> **WORK ORDER 1**
According to the news report on the George Floyd case, what charge did Thomas Lane plead guilty to?
> **WORK ORDER 2**
Write the next part of the news report on the George Floyd case, picking up after its final sentence.

> **TEXT PASSAGE**

■ ■ ■ ■ ■ ■ ■

One of three former Minneapolis police officers facing trial for the death of George Floyd pleaded guilty on Wednesday to manslaughter charges.
Thomas Lane was convicted in February of federal charges of violating the civil rights of Floyd, the African-American man whose May 2020 murder sparked nationwide protests.
Lane, who is white, had been scheduled to go on trial next month on Minnesota state charges of aiding and abetting second-degree murder.
Instead, he pleaded guilty to aiding and abetting second-degree manslaughter, a court spokesman said.
The other two officers, Tou Thao, who is Hmong American, and J. Alexander Kueng, who is Black, were also convicted in February of federal charges and are to go on trial on the state charges on June 13.
Derek Chauvin, who was the senior officer on the scene, was convicted of murder last year after a high-profile trial and is serving 22 years in prison.
Chauvin, who is white, kneeled on the neck of a handcuffed Floyd for nearly 10 minutes until he passed out and died.
Floyd’s death, which was filmed by a bystander in a video that went viral, sparked months of protests against racial injustice and police brutality in the United States and around the world.

■ ■ ■ ■ ■ ■ ■

> **DATASET EXTRACT**
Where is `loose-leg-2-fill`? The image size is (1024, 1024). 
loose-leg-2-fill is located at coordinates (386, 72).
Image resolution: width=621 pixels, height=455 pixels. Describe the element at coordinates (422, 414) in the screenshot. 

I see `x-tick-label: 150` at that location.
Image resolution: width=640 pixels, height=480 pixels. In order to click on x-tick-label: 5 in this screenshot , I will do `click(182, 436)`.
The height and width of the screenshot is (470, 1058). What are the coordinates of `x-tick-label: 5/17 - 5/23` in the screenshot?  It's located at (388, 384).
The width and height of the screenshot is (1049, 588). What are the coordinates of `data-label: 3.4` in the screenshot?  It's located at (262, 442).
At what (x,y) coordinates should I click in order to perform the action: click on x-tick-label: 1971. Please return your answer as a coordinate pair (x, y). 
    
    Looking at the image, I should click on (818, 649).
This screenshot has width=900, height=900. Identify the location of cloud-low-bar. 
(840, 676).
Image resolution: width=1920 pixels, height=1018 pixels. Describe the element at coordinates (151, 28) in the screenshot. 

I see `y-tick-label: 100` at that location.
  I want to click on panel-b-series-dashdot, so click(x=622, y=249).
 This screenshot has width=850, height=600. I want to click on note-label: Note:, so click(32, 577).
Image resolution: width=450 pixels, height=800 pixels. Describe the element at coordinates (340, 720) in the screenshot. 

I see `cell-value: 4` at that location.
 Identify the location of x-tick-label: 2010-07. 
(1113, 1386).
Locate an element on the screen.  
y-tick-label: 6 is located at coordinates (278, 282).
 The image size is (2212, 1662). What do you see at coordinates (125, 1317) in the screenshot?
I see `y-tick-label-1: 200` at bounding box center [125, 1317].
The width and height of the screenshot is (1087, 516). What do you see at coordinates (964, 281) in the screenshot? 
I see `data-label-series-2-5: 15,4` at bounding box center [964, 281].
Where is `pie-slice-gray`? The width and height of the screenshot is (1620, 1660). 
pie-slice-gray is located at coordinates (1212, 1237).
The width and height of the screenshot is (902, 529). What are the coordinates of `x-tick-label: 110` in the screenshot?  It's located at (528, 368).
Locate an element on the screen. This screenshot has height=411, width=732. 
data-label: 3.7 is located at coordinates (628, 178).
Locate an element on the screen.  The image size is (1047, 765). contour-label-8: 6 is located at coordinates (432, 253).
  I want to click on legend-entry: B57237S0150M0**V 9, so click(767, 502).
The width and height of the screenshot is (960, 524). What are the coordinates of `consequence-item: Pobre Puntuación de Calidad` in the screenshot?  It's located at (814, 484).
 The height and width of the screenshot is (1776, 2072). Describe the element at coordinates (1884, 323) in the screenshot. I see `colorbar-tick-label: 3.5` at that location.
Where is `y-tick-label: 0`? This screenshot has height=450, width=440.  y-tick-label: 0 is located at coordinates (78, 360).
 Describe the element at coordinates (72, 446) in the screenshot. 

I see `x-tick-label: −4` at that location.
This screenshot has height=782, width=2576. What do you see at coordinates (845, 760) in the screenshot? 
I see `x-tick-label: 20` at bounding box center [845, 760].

■ ■ ■ ■ ■ ■ ■

> **WRITTEN RESPONSE 1**
Aiding and abetting second-degree manslaughter.

> **WRITTEN RESPONSE 2**
Under the plea agreement, Lane will serve three years in federal prison, the court spokesman said.
The term will run concurrently with the sentence he receives on the federal charges. A sentencing date has not yet been set.
Minnesota Attorney General Keith Ellison welcomed the plea agreement.
“I am pleased Thomas Lane has accepted responsibility for his role in Floyd’s death,” Ellison said in a statement.
“His acknowledgement he did something wrong is an important step toward healing the wounds of the Floyd family, our community, and the nation.
“While accountability is not justice, this is a significant moment in this case and a necessary resolution on our continued journey to justice.”